From my perspective, this is just structured logging. It doesn’t cover tracing and metrics, at all.
> This process requires no code changes—metric are derived directly from the raw event data through queries, eliminating the need for pre-aggregation or prior instrumentation.
“requires no code changes”? Well certainly, because by the time you send events like that your code has already bent over backwards to enable them.
Surely I must be missing something.
sunng
Yes, this is a common confusing point between structured logging and wide event. The Wide Event 101 article I referenced has clear explanation:
> Structured logs could be wide events, but not all structured logs are wide events. A structured log with 5 fields is not a wide event. A structured log with no context is not a wide event.

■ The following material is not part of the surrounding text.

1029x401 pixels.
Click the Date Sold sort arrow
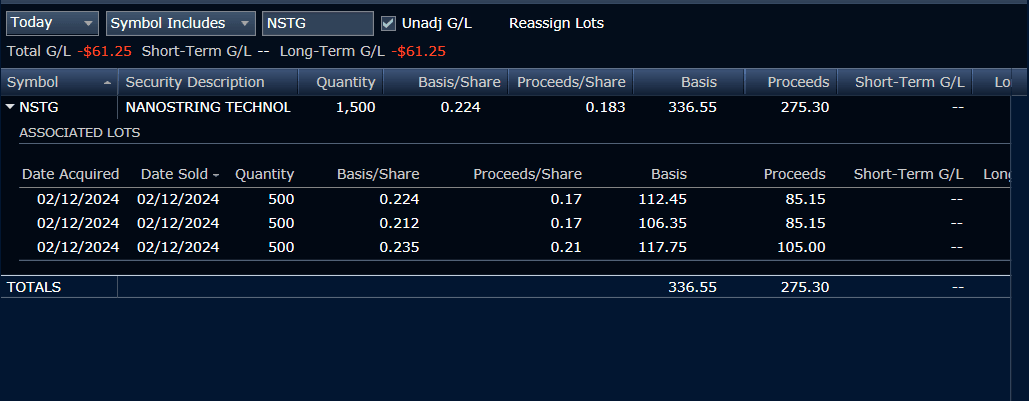[x=216, y=175]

And these also why it requires no code changes to extract more metrics from wide event. The context can carry enough information and you just write a new query to retrieve it. In current metrics tooling, you will make code change to define new labels or add new metrics for that.
lnenad
> And these also why it requires no code changes to extract more metrics from wide event.
I think the point of OP's comment is that while you're not paying code tax for to parse/aggro the data as it's all in one place you're paying code tax for actually generating the event with everything in it.
sunng
Sure you still need to code but instead of concrete metrics one by one, you instrument the context and the state. The opentelemetry trace API can save you a lot of work. But I agree there is still potential to improve the auto instrument.
teleforce
> We believe raw data based approach will transform how we use observability data and extract value from it.

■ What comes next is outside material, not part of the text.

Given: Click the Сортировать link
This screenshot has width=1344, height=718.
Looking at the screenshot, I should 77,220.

Perhaps we need to have generic database framework that properly and seamlessly cater for both raw and cooked (processed) for observability something similar to D4M [1].
[1] D4M: Dynamic Distributed Dimensional Data Model:
killme2008
The extraction of raw data is the cooking or processing, and the results are ingested back into the same database. I think it's the approach described in this article.
Almost 8 years ago, when I was working as a Monitoring SRE at Google, I wrote a proposal to use compressed sensing to reduce storage and transmission costs from linear to logarithmic. (The proposal is also available publicly, as a defensive publication, after lawyers complicated it beyond recognition https://www.tdcommons.org/dpubs_series/954/)
I believe it should be possible now, with AI, to train online tiny models of how systems behave in production and then ship those those models to the edge to use to compress wide-event and metrics data. Capturing higher-level behavior can also be very powerful for anomaly and outlier detection.
For systems that can afford the compute cost (I/O or network bound), this approach may be useful.
This approach should work particularly well for mobile observability.